Task prompt: Look through the listing for the word "computer". Copy each line that has it.

Provided information:
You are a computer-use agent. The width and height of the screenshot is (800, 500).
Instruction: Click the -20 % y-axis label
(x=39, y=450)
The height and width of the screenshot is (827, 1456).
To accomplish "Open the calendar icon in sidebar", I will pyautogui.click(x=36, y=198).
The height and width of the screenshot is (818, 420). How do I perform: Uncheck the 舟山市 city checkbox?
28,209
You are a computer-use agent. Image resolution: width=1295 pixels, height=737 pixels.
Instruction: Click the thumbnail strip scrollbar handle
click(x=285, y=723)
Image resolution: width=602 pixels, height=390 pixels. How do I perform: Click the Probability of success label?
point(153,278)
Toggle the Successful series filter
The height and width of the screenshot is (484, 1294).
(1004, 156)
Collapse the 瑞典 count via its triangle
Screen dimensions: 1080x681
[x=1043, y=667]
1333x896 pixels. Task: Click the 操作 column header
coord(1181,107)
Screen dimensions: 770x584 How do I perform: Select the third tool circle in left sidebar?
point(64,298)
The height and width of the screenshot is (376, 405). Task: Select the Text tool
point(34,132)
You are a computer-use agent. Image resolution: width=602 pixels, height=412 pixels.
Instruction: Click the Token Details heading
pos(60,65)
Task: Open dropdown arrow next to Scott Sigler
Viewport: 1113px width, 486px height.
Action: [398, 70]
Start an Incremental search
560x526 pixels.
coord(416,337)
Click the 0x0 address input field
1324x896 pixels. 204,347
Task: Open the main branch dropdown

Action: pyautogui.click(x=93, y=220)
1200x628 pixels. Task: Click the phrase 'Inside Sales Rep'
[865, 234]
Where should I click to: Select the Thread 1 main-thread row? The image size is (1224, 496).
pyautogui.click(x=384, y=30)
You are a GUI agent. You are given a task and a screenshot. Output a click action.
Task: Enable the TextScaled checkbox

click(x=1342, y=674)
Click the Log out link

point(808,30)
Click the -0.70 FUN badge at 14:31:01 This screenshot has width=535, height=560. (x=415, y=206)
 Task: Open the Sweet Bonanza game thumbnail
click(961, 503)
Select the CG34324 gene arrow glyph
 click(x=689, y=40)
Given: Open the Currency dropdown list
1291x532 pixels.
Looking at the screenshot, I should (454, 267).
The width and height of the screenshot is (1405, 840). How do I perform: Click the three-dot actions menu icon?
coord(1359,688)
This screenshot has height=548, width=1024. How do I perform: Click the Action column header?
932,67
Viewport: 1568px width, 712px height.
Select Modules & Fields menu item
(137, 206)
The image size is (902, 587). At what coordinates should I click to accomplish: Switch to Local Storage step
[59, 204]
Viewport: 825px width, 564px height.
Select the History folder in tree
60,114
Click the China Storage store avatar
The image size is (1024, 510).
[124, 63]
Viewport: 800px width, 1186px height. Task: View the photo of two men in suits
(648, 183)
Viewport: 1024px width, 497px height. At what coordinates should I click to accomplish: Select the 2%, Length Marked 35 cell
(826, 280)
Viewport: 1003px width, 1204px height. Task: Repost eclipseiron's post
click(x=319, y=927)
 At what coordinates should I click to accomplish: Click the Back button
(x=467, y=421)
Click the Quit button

Completed task:
You are a computer-use agent. The width and height of the screenshot is (800, 500).
You are a computer-use agent. Image resolution: width=1295 pixels, height=737 pixels.
You are a computer-use agent. Image resolution: width=602 pixels, height=412 pixels.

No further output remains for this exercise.